Enron is latest subject for Hartgraves

By Eric Rangus erangus@emory.edu

At Commencement, President Bill Chace described the recipient of the 2002 Scholar/Teacher Award, Al Hartgraves, as “an academic triple threat.”

He lauded Hartgraves’ contributions to the Goizueta School of Business as an administrator, a teacher and a researcher. In conclusion, Chace said as the two stood on stage at Commencement, that Hartgraves was most deserving because of a “remarkable dedication to your school, this University and your colleagues.”

“It was a surreal experience,” said Hartgraves, professor of accounting. “I never expected to be chosen for an award of this magnitude.
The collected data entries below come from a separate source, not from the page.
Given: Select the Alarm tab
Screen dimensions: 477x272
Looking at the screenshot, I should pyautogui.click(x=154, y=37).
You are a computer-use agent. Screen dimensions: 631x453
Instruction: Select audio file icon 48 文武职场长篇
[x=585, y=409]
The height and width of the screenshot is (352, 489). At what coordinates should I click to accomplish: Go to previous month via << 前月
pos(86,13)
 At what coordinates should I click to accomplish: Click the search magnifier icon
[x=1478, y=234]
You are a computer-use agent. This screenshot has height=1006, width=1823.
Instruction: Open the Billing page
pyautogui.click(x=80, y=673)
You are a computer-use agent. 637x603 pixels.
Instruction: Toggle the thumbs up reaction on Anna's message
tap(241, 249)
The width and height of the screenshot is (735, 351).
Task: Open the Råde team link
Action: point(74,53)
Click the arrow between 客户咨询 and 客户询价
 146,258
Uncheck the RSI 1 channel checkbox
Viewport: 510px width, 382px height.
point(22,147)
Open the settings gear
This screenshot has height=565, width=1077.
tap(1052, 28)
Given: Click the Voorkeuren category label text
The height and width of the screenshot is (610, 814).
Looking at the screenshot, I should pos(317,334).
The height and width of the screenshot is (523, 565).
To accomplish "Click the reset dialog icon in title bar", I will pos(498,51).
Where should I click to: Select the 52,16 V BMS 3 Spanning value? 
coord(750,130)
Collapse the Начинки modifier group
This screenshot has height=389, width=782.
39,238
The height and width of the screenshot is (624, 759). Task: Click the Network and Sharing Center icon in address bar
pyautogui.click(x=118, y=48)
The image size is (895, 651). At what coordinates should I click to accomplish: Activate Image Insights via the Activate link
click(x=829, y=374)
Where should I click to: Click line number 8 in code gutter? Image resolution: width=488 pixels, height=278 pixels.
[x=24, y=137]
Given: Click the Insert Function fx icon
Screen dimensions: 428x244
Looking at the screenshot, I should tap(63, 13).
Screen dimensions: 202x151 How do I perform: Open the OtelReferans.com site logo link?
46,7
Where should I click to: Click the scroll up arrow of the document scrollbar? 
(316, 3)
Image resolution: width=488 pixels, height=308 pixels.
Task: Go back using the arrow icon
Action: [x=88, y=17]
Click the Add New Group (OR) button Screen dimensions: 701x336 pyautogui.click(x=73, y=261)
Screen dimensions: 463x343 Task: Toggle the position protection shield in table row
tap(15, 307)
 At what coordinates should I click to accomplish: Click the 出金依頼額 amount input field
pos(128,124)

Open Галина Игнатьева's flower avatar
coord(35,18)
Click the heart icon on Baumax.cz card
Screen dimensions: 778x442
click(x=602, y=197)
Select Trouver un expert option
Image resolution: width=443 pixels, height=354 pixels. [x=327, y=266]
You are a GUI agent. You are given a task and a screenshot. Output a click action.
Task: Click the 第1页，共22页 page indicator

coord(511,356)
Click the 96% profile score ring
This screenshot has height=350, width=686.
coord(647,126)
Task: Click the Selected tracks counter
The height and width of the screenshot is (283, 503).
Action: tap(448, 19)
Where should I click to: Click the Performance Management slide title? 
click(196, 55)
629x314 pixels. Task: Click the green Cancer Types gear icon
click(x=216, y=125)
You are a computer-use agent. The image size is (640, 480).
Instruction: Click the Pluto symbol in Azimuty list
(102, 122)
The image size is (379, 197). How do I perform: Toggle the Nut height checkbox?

There are so many great faculty throughout this University, and you always assume someone else is going to get the award. I was extremely honored.”

With 22 years on the business school faculty, Hartgraves is second in seniority, as well as one of the most highly regarded professors in the school. Five times he has been selected for Goizueta’s Distinguished Educator Award—most recently by this year’s MBA graduates.

It’s clear to see the respect the students have for him. When his name was announced at Commencement, the entire business school graduating class stood and cheered. Hartgraves said that was his favorite part of the ceremony.

A self-described throwback, Hartgraves has never shied away from multiple responsibilities. He has held a variety administrative positions, including several deanships and director of graduate programs.

He has written or co-written more than 50 publications, his latest being the third edition of Management Accounting: A Strategic Management Approach, a textbook that helped redefine accounting pedagogy.

Hartgraves’ most recent research is on the Enron scandal, and he is venturing into areas where few academics have gone. He and George Benston, John H. Harland Professor of Finance, have co-written two journal articles that investigate a previously unexamined area of the Enron case: the company’s use of Special Purpose Entities (SPEs).

SPEs are created by corporations but are independent of them. They exist, however, to perform a certain service for the original corporation. The original corporations often do business with them, and any funds they create are left off the parent’s balance sheet. While most every company creates SPEs, very little is known about them and—until recently—even less had been written.

Hartgraves searched every index and table of contents of every financial accounting book on his shelf. Not a single one mentioned SPEs. “The academic community was out of touch with this area of accounting,” he said.

Now, Hartgraves said, there is talk of SPE money being accounted for as part of the parent corporation, rather the current system of off-balance sheet accounting.

“This has the potential of bringing hundreds of billions of dollars of assets and liabilities onto corporate balance sheets that previously have been off them,” Hartgraves said.